At the time, this was so unusual and weird that it took some explaining. For some people, the explaining included the internet itself, how it worked, how we could sell things on a computer, and how it would be safe to do so. For other people, they got it right away: “Cool! Extra marketing for my show!”

For still other people, they understood it, but they quite rightly looked at us and said, “What do you guys know about any of this? How many customers do you have?”

Not much and not many, was the answer.

And this next part is what makes me so thankful when I think about it. After explaining that we knew little to nothing about the biz and had not exactly a ton of customers because we were so new, we said, “We don’t have those things yet, but we know what we’re doing and we promise you this is going to get better, because our goal is the same as yours: Get people into your events who otherwise wouldn’t be there.”

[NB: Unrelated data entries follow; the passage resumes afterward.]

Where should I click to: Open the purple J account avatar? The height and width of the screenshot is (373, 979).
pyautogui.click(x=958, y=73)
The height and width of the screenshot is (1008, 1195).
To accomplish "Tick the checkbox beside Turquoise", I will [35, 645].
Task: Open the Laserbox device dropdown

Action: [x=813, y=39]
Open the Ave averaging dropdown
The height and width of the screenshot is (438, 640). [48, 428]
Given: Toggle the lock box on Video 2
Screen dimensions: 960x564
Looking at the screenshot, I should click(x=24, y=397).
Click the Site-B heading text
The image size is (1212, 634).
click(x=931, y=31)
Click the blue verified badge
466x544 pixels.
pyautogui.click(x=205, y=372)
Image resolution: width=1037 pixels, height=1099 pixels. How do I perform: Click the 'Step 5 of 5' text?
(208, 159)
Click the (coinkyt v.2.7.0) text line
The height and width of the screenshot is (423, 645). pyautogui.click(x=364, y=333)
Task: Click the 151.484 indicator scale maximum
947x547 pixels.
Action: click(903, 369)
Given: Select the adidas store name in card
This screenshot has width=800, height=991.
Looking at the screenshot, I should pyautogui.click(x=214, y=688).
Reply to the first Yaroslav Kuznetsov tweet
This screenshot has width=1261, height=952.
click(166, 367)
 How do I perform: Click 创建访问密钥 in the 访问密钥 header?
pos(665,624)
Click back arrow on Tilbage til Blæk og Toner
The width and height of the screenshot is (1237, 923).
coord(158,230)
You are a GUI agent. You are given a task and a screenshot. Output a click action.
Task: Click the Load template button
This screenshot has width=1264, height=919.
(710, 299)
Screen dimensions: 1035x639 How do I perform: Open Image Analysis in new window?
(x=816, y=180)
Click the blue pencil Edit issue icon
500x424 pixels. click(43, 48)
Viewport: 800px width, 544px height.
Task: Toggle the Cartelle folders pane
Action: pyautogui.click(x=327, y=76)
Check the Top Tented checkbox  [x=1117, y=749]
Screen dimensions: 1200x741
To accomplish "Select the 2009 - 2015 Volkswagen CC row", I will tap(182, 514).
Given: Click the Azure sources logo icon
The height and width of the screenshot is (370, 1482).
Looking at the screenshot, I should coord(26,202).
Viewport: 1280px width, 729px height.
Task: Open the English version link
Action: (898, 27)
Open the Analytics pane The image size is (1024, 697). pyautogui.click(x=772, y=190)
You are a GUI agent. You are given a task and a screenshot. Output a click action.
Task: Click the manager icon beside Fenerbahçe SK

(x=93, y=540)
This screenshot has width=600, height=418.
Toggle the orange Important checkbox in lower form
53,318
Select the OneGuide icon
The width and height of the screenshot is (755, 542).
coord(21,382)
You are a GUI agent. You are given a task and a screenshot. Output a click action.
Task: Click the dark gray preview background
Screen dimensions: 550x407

Lo and behold, most of those rightly skeptical people, including many who became partners and friends for years, said, “OK, let’s give this a shot.”

We rewarded that trust with hustle and a daily commitment to make Goldstar a better and better platform for ticket buyers, but also for the event organizers who want to reach them. I can’t even number the ways in which the Goldstar platform has changed, customers have changed, or you, the people who sell your tickets through Goldstar, have changed, but day by day, we’ve tried to stay at the forefront of finding ways to do more to live up to that original commitment. (And by the way, some of the biggest and most exciting changes are right around the corner, so keep paying attention!)

And so on this Thanksgiving, I wanted to share not just the sentiment that I — and we — are thankful for your partnership, but to give you a little bit of depth about why we’re thankful for your partnership. When we didn’t have a track record of tens of millions of tickets sold or deep knowledge about the business or even really an office for that matter, our event organizer partners were there, trusting us to make a difference for you. And in return, we make sure that we do.